Ambas parejas estaban al final de la treintena, ambas tenían hijos, dos varones y una mujer. Edward Jacobi tenía otro hijo de un matrimonio anterior, que estaba en el colegio cuando fue asesinada su familia.

En ambos casos, los dos padres poseían títulos universitarios, y ambas familias vivían en casas de dos plantas en agradables suburbios. Tanto la señora Jacobi como la señora Leeds eran mujeres bonitas. Las familias utilizaban idénticas tarjetas de crédito y estaban suscriptas a idénticas revistas populares.

Ahí terminaban las similitudes. Charles Leeds era un abogado especializado en impuestos, mientras que Edward Jacobi era ingeniero y metalúrgico. La familia de Atlanta era presbiteriana; los Jacobi, católicos.
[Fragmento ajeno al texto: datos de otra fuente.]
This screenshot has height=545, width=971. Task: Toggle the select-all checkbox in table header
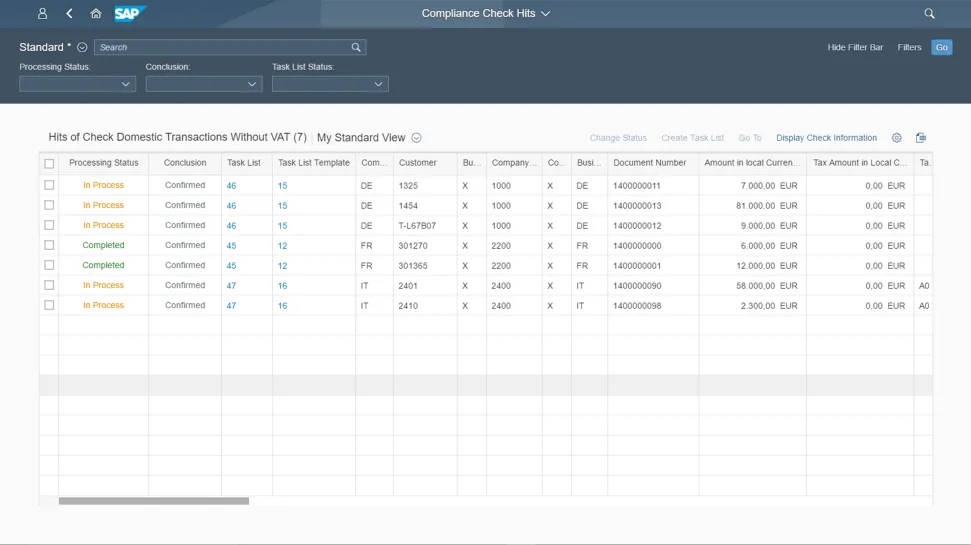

Los Leeds residían desde hacía muchos años en Atlanta, en cambio los Jacobi habían vivido solamente tres meses en Birmingham, por haber sido trasladados allí desde Detroit.

La palabra «casualidad» resonaba molestamente en los oídos de Graham como una canilla que pierde. «Casual elección de víctimas», «sin motivo aparente», terminología empleada por los periodistas y pronunciada con ira y frustración por los detectives en los departamentos de homicidios.

Empero «casualidad» no era el término exacto. Graham sabía que los que realizaban asesinatos múltiples y en serie, no eligen sus víctimas al azar.

El hombre que asesinó a los Jacobi y a los Leeds vio algo en ellos que lo atrajo hacia esas personas y lo impulsó a matarlos. Podía haberlos conocido muy bien —así lo esperaba Graham— o quizá no los conocía en absoluto. Pero Graham estaba seguro de que el asesino los había visto en alguna oportunidad antes de matarlos. Los eligió porque tenían algo que lo atraía y las mujeres constituían el meollo del asunto. ¿Qué sería?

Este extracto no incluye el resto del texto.